Planning a CAHPS Survey Project
Because CAHPS projects can vary in many regards, this section provides general guidance on project planning and design issues by reviewing the steps involved in getting your project off the ground, from the formation of a project team to the planning of an evaluation. It also offers some planning tools such as question lists and downloadable worksheets to help you customize the advice to your specific needs and circumstances and document the decisions you make.
- Step 1: Form a Project Team. The first task is to create the team that will design and implement this project. Learn more about the composition of this team and the responsibilities of its members.
- Step 2: Form an Advisory Group. As the project team forms and begins its work, you may want to consider establishing an external project advisory group. Learn more about how an advisory group can help your project.
- Step 3: Define Your Goals. One of the most important tasks for the project team, and possibly the advisory group as well, is to define the goals of the CAHPS project. Learn more about setting the kinds of goals that are appropriate for this type of project.

-- DATA EXTRACT --

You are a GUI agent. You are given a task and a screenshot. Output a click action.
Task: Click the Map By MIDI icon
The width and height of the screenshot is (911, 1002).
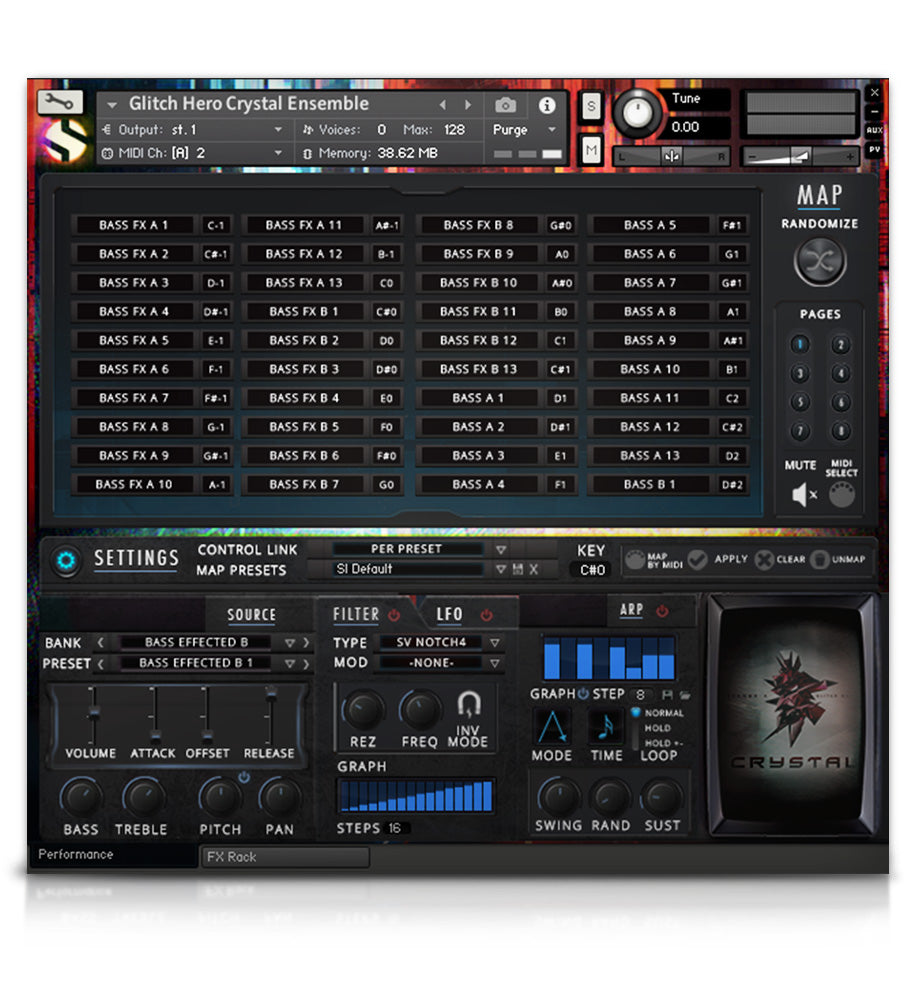636,560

-- WORK TO DO --
1. Using the page on planning a CAHPS survey project above, answer these:
(a) What planning tools does the section offer?
(b) What kind of group might the team set up in Step 2?
(c) Besides the project team, who may also help define the goals of the project?
2. Carry on the page about planning a CAHPS survey project from its last line.

-- PER-TASK ANSWERS --
1.
(a) Question lists and downloadable worksheets.
(b) An external project advisory group.
(c) Possibly the advisory group.

2.
- Step 4: Plan a Communications Strategy. In a CAHPS survey project, decisions about reporting affect many aspects of data collection and analysis (e.g., whether to add supplemental questions to the core items or to analyze responses from children and adults separately). Consequently, it is important to determine what you want to do with the results before you try to make other decisions. Learn more about preparing an effective communications strategy.
- Step 5: Set the Stage for Conducting the Survey. How you implement a CAHPS survey will depend on a variety of initial decisions that affect sampling, data collection, and analysis. Learn more about these decisions you have to make before fielding the survey and ways to manage your assumptions.
- Step 6: Develop an Evaluation Plan. Finally, the last step is to decide how you will evaluate the survey project. This is an important step in the planning process for two reasons: because you may need to collect some information from your audience before fielding the survey and because you need to anticipate the costs of evaluation when developing a budget. Learn more about planning an evaluation.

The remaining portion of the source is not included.